▶ Parts of the exercise:
A. Render this sentence from the Alberta oil and gas post in French: "Unemployment rose to over 10% and people left the province en masse."
B. Reproduce verbatim the passage of the Alberta oil and gas post starting with "Related: Boom and" and going on through "boom was over.".

▶ Text section:
>>>>
History Repeats Itself: The Rise and Fall of the Alberta Oil and Gas Industry

As a former long-time Calgarian with family members working in the oil and gas industry, I’m still interested in reading the current news reports about the economic struggles in Alberta.

With the falling price of oil and massive job cuts, it is the toughest financial situation that province has seen in decades – the 1980’s to be exact.

It’s déjà-vu all over again

My husband and I got married in the mid 1970’s, a time of big changes and exciting times in Alberta.

The oil boom resulted in quickly soaring oil prices, which created more multi-millionaires than any time before.  People from all over the country flooded into the province daily in search of high paying jobs and to get a piece of the action.

Related: Boom and Bust

With four thousand people a month moving to Alberta the province’s population increased by one-third, transforming the cities of Calgary and Edmonton. The housing market (and prices) soared with ongoing new construction, while apartment vacancy rates approached zero.

By the early 1980’s, too rapid expansion and a worldwide economic recession hit the industry hard – the Alberta oil boom was over.

Unemployment rose to over 10% and people left the province en masse. Alberta led the nation in foreclosures and bankruptcies.

Give us another oil boom

Popular mid-1980’s bumper sticker

The housing market crunch

By this time I had started my banking career and I was working in the mortgage department. I had the unenviable (and heartbreaking) title of  “Mortgage Foreclosure Specialist.”
<<<<
▶ Records:
>>>>
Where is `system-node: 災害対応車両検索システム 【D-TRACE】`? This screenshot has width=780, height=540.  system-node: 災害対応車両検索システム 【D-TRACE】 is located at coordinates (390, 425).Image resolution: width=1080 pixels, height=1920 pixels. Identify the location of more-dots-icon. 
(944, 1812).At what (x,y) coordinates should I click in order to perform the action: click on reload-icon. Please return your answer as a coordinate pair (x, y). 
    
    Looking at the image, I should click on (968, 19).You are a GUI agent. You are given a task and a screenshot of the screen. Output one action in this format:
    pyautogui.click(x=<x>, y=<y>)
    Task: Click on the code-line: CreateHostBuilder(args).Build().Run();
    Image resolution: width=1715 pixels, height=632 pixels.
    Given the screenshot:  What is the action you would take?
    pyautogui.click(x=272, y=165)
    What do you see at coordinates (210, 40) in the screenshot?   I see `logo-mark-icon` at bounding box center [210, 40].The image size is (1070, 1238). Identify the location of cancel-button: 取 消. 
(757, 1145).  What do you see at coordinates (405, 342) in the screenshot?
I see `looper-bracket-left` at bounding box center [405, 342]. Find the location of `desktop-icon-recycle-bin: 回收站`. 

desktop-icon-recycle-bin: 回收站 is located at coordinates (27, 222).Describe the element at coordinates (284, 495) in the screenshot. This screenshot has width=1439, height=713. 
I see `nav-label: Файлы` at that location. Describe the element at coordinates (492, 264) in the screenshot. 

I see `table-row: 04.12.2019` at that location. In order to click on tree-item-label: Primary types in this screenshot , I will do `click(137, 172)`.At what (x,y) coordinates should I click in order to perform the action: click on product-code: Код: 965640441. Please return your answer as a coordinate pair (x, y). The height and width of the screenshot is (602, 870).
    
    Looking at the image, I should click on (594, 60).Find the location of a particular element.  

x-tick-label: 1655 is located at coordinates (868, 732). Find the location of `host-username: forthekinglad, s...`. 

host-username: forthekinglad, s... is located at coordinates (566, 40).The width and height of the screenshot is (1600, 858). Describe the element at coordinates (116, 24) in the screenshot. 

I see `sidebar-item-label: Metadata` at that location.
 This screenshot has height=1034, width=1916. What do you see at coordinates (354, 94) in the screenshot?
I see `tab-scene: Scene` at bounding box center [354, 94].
<<<<
▶ Activity answers:
A. Le chômage a dépassé 10 % et les gens ont quitté la province en masse.

B.
Related: Boom and Bust

With four thousand people a month moving to Alberta the province’s population increased by one-third, transforming the cities of Calgary and Edmonton. The housing market (and prices) soared with ongoing new construction, while apartment vacancy rates approached zero.

By the early 1980’s, too rapid expansion and a worldwide economic recession hit the industry hard – the Alberta oil boom was over.